[記述問題 A]
ハンバーガーに関する課題文で、ハンバーガーがビジネスとして大きく成長した要因として挙げられているものをすべて書き出してください。
[記述問題 B]
課題文によると、ニッチで市場を切りきざむとビジネスとしてうまくいかないのはなぜですか。一～三文で説明してください。
[記述問題 C]
ハンバーガーの成長を論じた課題文について、最後の文に続く部分を書き継いでください。

[課題文]
みなさま、いかがお過ごしでしょうか。感染症拡大で大変ですね。生活もビジネスも大混乱。はやく収まることを祈るばかりです。無事にこの難局を乗り越えられるよう、みんなで協力してがんばりましょう。
今回は、前回ブログの宿題解答編です。宿題は、「ニッチで市場を切りきざむと、対象のお客さまも少なくなりビジネスとしてうまくいかない。これをどうするか」でした。私の解答は、「ニッチな飲食店が成長するためには、連続的な新提案が必要」ということです。
1.19世紀後半、アメリカ社会の工業化で食スタイルが変化
いま、感染症拡大で家庭での飲食が多くなっています。巣ごもり消費ともいわれていますね。ハンバーガーなどのファストフードの持ち帰りやデリバリーも急増中です。このハンバーガーについて調べてみると面白い発見がありました。ニッチがからんでいます。
ハンバーガーがビジネスとして大きく成長した要因は3つあると思います。ひとつは、アメリカ社会が大きく変化したこと。次に、ニッチなドイツの郷土料理であったこと。最後に、連続的な新提案があったことです。
ハンバーガー誕生の背景には、19世紀後半からのアメリカ社会の急速な工業化があります。製鉄では、1850年代に新しい製鉄法が開発され、鉄鋼の大量生産が可能になりました。1859年にはペンシルベニア州で石油が発掘され、オイルラッシュが起きました。1869年には、最初の大陸横断鉄道が開通。この時代に技術や産業が進歩し、アメリカ社会は工業化していきました。

[提示資料]
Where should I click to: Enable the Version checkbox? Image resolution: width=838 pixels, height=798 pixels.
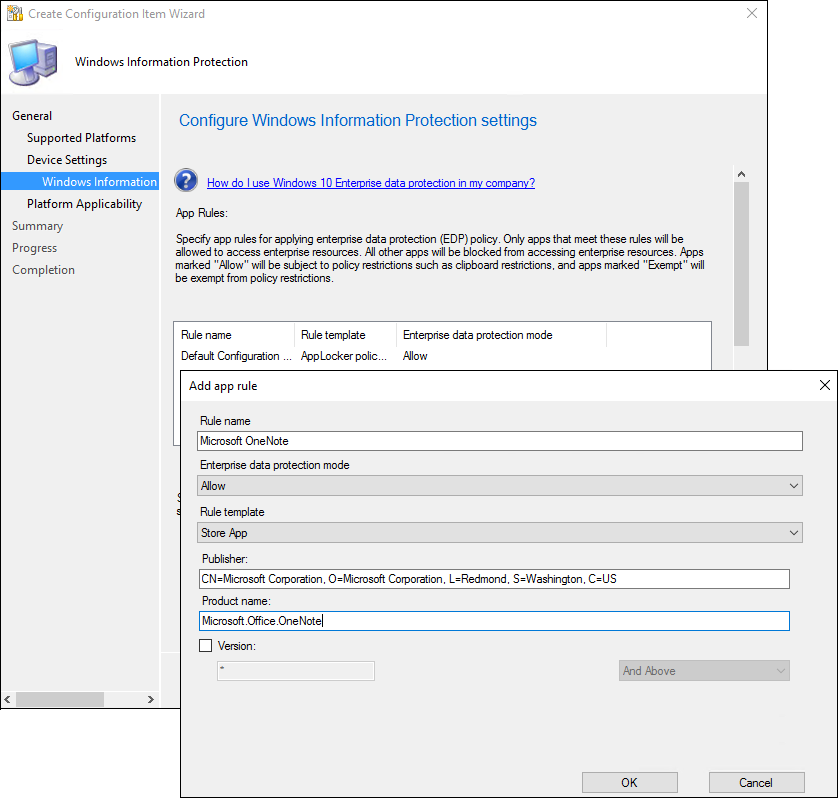tap(206, 647)
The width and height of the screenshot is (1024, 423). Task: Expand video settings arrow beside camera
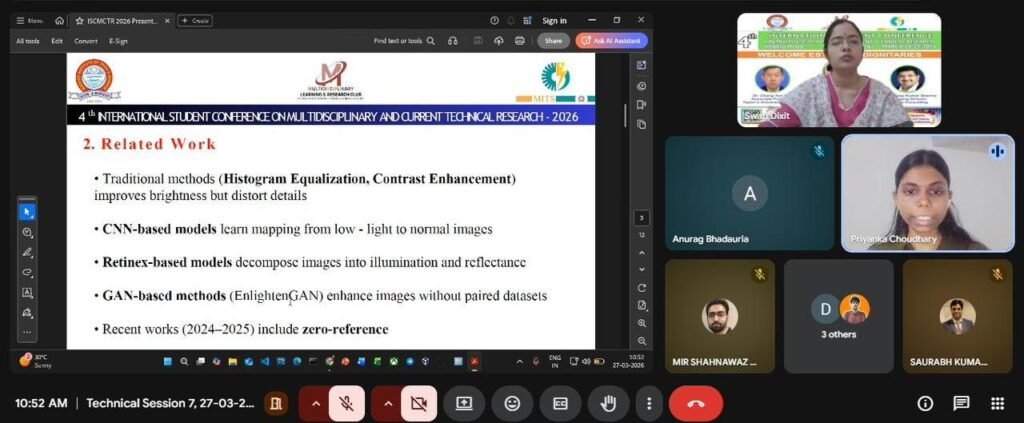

[解答 A]
・アメリカ社会が大きく変化したこと
・ニッチなドイツの郷土料理であったこと
・連続的な新提案があったこと

[解答 B]
ニッチで市場を切りきざむと、対象となるお客さまが少なくなるためです。

[解答 C]
工業化の発展とともに工場労働者が増加。24時間の交代制勤務などで深夜にも食事をする必要が生まれました。夜勤の労働者向けに「ダイナー」ができたのもこの時代。(ダイナーの登場には、西部開拓史に登場するキッチン用の幌馬車、チャックワゴンが源流にあるようです。)工場労働者にとっては、レストランで食べる食事よりも、カンタンにすぐに手で食べられる食事の必要性が生まれました。
<参考>
Wikipedia アメリカ合衆国の技術と産業の歴史
鈴木 透『食の実験場アメリカ』中公新書 2019年
2.ニッチな郷土料理ハンバーグから生まれたハンバーガー
ハンバーガーは、ハンバーグ・ステーキから生まれました。…そのまんまですね。ハンバーグはドイツ語のハンブルクに由来します。ハンバーグがアメリカにやってきて、ハンバーガーが誕生するまでには少し物語があります。
19世紀半ばのヨーロッパは、ナポレオンが暴れまわった後始末が大変でした。元どおりにしようとしたウィーン体制は、ジャガイモ飢饉や自由を求める市民による1848年革命(ニ月革命、ウィーン・ベルリンの三月革命)で大きく揺れていました。そんな騒動から逃れるために、19世紀半ばから20世紀前半にかけて、約1,000万人のドイツ人がハンブルク港などからアメリカへと旅立ちました。このとき、ドイツのひき肉の郷土料理Frikadelle(ミートボール)もアメリカへと渡りました。
1870年ごろから、肉をミンチにするひき肉器が一般に普及。1876年の万国博覧会でドイツ料理店のハンバーグ・ステーキが評判になり、この料理が全米にひろがりました。
ハンバーグは肉の切り落とした部位などをミンチにして使うことから、低コストで作ることができました。お客さんにとっては手軽な価格の食事としてありがたいメニューだったようです。
一方、なんでも材料として使えることから、衛生上問題のある肉まで(そう、思い浮かぶあんな肉やこんな肉まで)、入っていたこともあったようです。食中毒や訴訟などのトラブルが新聞や雑誌で話題になったとのこと。食肉にいろいろ混ぜてしまう事件は、アメリカだけでなく、日本でもいろいろありましたね。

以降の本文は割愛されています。